Ian and Larissa Murphy tell their story in a short film produced by Citygate Films (whose director, Carolyn McCulley, has written for Her.meneutics) for John Piper's Desiring God website. Ian did not choose his injury, but together he and Larissa chose to get married after the initial years of his recuperation. They chose to bind themselves to one another in front of a host of witnesses and the presence of the Lord. They chose a hard road marked and guided by love.

In the film and in three accompanying blog posts, Larissa speaks and writes about their journey as a couple. She helped care for Ian for four years after his initial accident, and she says that once Ian was able to communicate again, they began discussing marriage. She doesn't offer all the details of their decision, but she makes it clear that she thought and prayed long and hard about this choice:

Marrying Ian meant that I was signing on to things that I don't think I ever would've chosen for myself—working my whole life, having a husband who can't be left alone, managing his caregivers, remembering to get the oil changed, advocating for medical care, balancing checkbooks, and on. The practical costs felt huge, and those didn't even touch on the emotional and spiritual battles that I would face.
But in light of all the practicals, and emotionals, it was so very simple: we love each other. And we love God. And we believe He is a sovereign and loving God who rules all things.
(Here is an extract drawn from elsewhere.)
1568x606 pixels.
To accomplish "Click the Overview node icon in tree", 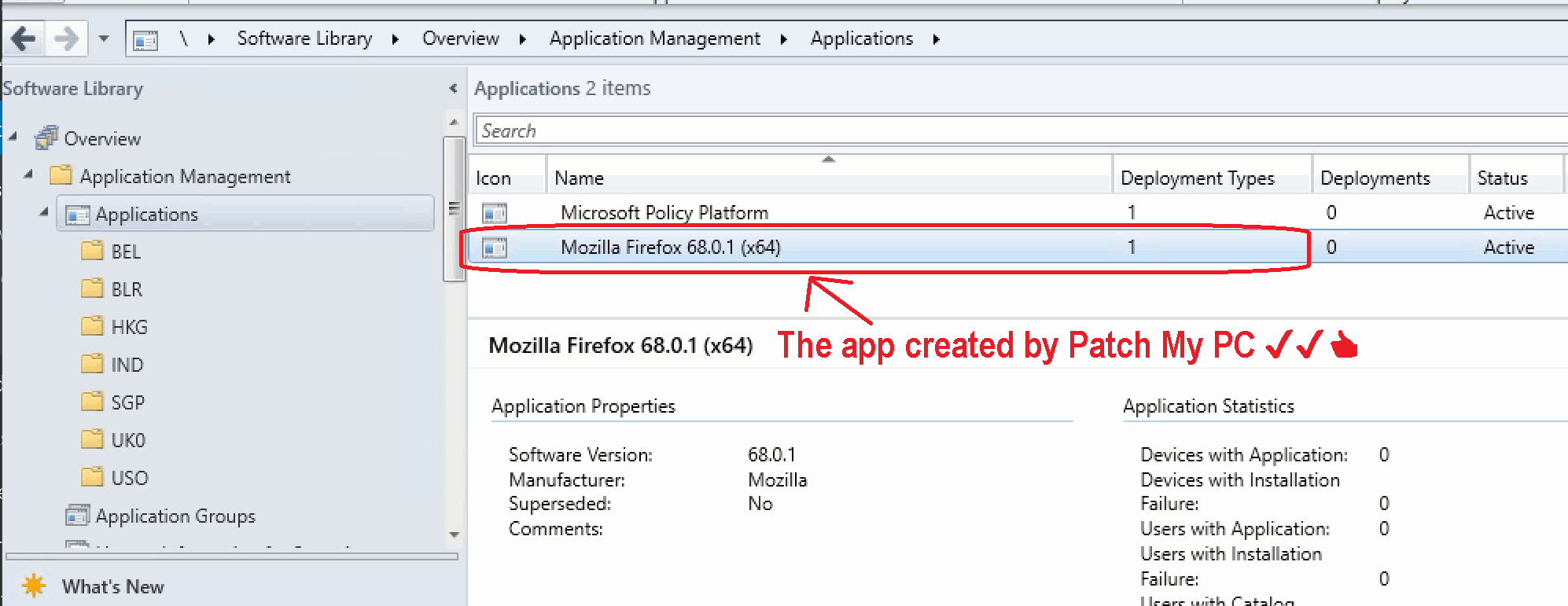I will [x=46, y=138].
Larissa faced a choice: to let go of the man she loved, or to walk with him down a road of certain suffering. She chose the road of suffering. And she chose the road of love. As her description above attests, Ian's accident left him vulnerable. She chose to be vulnerable with him, and in so doing, she opened herself up to his hurts even as she opened herself up to his heart.
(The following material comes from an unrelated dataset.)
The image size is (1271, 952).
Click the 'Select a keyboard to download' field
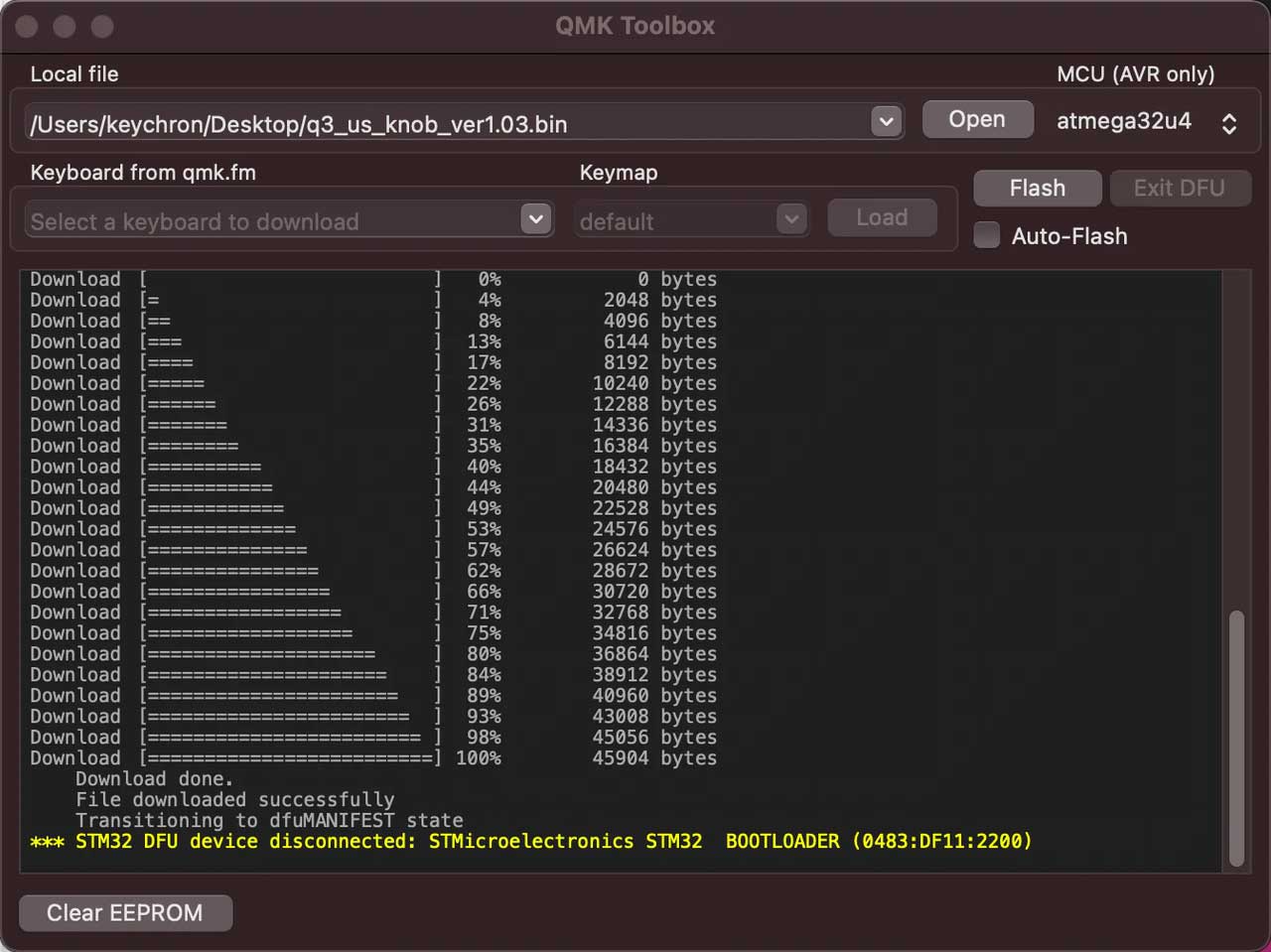tap(268, 221)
In the video, Larissa speaks about Ian's spiritual leadership. From the outside looking in, most people would see only Ian's disability. Larissa certainly sees the disability, and yet she also sees Ian's ongoing abilities. She differentiates (following John Piper in his book This Momentary Marriage) between primary and secondary things within marriage: "Ian can't do many of the secondary things, like working or making a meal for me. Everything that's primary, though, he can do, which is leading me spiritually. Ian always comes back to the foundational truths of who God is and kind of reels me back in from my emotions." For instance, when Larissa asked Ian if he was tempted to curse God, she writes, "[he] answered easily, 'No, because God has been nothing but good to me.' "

Others looking in on Ian and Larissa's relationship have seen this same dynamic. Larissa writes of the judge who approved their marriage and said, "You two exemplify what love is all about. I believe that marriage will not only benefit you both but our community, and hope that everyone in this city could see your love for one another." Ian's brother Caleb, who spends 40 hours a week with him, also testifies to Ian's spiritual maturity: "So, the best way a husband can serve his wife is by caring for her spiritual condition and seeking her sanctification. This is the most obvious way Ian serves Larissa, and he does it well."

Jesus often turned his disciples' attention to unexpected spiritual leaders, whether children (Matt. 11:25; Matt. 18:2-4), or women (John 4; John 7), or people with disabilities (John 9). Then, as now, disability serves as a magnifying glass that helps us see who God is and who we are as God's creatures. On the one hand, Ian's disability sets him, and his marriage to Larissa, apart from most. But to dismiss it for its otherness would be to overlook the ways in which Ian and Larissa's relationship tells the truth about life and marriage in a broken world. For all of us this side of heaven, love and suffering exist side by side, moments of pure wonder and delight come hand in hand with despair and sorrow—and God's goodness is present in the midst of it all.